▶ [DATA]:

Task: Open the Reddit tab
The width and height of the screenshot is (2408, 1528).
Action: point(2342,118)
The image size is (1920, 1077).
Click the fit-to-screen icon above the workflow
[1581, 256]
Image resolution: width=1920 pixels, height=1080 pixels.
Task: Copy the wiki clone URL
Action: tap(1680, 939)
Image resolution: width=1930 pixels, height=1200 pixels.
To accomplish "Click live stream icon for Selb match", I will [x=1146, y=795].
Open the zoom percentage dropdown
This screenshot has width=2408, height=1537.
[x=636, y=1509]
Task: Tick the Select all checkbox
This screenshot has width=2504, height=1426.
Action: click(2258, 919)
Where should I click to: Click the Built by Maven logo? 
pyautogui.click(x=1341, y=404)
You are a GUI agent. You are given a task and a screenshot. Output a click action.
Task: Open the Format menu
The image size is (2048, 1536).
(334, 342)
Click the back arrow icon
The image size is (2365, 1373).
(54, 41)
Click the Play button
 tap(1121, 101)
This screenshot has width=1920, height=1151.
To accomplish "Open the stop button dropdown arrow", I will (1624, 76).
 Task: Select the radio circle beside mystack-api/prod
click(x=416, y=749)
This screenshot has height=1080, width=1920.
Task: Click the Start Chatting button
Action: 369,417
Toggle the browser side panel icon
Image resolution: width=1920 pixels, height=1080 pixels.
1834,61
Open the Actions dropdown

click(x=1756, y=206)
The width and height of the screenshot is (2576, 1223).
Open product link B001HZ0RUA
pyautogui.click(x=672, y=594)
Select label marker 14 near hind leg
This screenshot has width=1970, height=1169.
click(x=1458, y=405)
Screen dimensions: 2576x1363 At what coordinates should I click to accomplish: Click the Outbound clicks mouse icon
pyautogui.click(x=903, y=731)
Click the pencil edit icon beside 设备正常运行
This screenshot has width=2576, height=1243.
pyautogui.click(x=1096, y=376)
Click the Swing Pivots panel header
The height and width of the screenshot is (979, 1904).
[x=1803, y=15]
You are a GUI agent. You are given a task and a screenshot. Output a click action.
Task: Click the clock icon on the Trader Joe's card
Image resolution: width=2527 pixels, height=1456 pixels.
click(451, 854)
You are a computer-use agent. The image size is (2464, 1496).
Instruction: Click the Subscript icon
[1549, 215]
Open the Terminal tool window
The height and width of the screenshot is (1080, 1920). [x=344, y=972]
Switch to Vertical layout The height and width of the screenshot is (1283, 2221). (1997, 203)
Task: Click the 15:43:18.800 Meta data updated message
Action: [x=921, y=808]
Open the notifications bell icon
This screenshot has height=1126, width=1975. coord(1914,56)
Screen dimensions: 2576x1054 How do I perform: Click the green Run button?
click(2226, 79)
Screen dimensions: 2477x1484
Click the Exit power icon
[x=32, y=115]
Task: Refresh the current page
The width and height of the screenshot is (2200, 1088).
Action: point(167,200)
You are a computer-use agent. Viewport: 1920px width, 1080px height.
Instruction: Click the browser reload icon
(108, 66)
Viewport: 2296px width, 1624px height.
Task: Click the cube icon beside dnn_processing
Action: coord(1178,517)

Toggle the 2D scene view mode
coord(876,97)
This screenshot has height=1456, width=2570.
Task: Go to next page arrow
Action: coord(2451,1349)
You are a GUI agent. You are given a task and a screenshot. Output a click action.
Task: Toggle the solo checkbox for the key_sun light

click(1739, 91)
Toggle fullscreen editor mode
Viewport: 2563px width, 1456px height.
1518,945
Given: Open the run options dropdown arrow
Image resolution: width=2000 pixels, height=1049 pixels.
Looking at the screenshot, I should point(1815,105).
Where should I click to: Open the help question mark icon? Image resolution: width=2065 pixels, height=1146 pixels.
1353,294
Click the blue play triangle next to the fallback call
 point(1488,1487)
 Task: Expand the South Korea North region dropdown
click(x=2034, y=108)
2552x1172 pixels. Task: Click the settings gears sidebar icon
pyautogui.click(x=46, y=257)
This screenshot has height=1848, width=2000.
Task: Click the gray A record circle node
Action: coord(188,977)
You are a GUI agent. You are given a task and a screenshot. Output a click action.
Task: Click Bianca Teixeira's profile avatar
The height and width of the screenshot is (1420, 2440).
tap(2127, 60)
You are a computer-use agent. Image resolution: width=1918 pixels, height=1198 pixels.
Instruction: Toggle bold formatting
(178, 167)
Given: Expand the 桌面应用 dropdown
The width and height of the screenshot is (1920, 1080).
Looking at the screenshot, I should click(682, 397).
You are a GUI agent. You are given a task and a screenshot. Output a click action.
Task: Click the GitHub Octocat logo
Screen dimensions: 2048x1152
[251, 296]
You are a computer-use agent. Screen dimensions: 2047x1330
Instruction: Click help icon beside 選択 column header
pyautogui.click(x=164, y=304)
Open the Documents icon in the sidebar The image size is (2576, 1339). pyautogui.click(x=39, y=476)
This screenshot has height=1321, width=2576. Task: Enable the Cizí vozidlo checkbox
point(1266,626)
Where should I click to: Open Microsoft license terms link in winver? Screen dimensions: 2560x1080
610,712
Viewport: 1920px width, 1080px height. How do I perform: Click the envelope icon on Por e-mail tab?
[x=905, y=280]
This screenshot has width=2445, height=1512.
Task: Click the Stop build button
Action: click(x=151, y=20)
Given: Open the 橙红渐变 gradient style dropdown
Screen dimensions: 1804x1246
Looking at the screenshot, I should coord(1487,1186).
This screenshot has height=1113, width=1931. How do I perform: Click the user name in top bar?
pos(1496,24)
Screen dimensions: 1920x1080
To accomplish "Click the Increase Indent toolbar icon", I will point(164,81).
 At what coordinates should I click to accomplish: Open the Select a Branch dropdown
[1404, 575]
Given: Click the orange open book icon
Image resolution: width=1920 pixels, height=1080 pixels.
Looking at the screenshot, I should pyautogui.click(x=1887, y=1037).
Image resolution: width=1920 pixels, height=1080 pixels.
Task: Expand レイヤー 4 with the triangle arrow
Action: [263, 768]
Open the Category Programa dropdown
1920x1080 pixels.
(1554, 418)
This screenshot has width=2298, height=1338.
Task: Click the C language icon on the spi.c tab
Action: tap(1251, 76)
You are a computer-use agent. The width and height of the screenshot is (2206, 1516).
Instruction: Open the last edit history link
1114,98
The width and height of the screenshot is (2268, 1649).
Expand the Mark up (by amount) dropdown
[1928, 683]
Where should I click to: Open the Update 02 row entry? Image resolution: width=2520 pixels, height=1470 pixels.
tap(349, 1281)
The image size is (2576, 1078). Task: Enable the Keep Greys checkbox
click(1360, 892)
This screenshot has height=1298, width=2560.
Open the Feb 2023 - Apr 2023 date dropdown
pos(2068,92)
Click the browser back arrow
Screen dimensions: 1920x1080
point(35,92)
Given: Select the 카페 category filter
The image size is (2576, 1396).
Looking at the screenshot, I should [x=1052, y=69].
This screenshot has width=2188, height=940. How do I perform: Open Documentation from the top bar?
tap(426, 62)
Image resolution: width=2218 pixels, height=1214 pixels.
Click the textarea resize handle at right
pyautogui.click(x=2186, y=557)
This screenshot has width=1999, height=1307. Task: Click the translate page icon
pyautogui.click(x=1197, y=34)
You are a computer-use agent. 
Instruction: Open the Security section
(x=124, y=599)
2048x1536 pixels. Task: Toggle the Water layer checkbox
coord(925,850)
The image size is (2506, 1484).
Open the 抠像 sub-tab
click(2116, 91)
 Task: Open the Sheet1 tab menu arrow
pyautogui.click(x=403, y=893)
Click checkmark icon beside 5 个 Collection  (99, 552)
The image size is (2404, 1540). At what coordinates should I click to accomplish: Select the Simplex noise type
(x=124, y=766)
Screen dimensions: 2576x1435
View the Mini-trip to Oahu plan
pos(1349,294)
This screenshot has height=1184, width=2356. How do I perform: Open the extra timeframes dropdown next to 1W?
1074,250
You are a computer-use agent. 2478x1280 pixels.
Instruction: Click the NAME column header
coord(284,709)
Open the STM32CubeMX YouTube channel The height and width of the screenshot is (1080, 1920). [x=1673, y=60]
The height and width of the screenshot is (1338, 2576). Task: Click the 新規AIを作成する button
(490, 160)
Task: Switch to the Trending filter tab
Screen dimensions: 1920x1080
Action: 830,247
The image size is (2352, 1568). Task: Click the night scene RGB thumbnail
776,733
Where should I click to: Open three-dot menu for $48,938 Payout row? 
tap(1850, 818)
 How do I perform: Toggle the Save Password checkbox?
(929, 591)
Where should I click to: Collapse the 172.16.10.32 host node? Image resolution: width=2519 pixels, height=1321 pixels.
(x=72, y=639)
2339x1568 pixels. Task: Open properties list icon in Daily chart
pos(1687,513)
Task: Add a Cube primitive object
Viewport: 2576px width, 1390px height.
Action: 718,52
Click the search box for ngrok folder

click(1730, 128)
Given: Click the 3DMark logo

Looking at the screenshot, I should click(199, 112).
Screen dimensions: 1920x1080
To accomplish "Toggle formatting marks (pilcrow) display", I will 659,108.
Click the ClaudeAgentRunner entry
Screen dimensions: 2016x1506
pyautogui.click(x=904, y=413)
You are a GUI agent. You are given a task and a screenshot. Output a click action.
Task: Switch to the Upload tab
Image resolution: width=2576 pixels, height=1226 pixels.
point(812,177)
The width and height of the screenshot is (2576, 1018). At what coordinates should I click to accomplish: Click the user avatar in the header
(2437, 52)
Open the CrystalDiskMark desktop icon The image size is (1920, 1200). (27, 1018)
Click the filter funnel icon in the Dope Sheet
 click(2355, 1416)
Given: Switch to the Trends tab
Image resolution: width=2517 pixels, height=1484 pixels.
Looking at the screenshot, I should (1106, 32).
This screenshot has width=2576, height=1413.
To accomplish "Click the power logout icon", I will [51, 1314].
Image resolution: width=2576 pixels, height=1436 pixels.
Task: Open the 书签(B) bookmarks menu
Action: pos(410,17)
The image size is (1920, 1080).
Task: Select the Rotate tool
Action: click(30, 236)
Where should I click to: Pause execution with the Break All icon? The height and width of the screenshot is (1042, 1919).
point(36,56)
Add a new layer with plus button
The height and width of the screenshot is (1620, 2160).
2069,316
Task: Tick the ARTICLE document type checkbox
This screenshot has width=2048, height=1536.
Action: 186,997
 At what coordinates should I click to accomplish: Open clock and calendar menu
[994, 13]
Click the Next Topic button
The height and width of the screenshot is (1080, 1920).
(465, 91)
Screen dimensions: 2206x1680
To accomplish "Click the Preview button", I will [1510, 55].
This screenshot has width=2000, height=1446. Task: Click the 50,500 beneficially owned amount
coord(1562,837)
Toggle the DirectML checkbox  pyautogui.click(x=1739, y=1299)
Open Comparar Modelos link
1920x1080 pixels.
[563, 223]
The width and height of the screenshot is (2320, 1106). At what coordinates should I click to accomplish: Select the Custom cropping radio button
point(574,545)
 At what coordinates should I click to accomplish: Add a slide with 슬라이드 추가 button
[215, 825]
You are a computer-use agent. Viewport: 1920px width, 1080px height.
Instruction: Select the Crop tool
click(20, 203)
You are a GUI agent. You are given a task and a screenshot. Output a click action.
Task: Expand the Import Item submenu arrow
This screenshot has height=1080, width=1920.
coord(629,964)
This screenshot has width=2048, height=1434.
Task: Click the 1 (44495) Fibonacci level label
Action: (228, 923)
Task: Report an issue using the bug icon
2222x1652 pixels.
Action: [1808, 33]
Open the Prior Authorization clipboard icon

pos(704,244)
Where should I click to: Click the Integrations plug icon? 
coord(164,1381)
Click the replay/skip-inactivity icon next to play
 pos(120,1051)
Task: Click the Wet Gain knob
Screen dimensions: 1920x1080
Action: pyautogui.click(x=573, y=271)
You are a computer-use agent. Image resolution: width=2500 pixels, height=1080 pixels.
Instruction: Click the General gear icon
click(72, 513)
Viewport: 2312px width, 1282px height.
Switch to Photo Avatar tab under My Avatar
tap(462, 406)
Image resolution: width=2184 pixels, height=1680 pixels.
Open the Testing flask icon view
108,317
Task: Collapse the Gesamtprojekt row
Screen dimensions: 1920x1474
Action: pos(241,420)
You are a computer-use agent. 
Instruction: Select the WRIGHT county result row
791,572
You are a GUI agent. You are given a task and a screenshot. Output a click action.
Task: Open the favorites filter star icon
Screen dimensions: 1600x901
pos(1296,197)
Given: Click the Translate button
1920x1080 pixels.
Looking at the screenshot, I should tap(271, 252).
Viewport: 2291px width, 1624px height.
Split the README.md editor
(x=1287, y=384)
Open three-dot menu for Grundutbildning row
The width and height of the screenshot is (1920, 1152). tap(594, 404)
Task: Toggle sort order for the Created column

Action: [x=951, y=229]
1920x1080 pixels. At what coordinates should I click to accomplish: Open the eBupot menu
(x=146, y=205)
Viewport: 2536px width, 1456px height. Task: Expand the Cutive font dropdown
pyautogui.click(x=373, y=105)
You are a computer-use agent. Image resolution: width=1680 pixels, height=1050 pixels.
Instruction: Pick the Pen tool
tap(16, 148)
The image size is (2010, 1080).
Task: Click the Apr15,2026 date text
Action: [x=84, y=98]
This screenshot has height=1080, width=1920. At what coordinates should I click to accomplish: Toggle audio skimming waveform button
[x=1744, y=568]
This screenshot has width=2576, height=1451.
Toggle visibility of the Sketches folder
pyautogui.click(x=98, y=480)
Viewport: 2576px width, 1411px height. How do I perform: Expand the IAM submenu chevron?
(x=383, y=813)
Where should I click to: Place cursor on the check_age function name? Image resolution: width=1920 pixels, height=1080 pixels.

▶ [EXERCISE DETAILS]: Quote verbatim the line containing "Viewport: 2576px width, 1411px" and every line after it through the end of the records above.

▶ [REPLY TO THE EXERCISE]:
Viewport: 2576px width, 1411px height. How do I perform: Expand the IAM submenu chevron?
(x=383, y=813)
Where should I click to: Place cursor on the check_age function name? Image resolution: width=1920 pixels, height=1080 pixels.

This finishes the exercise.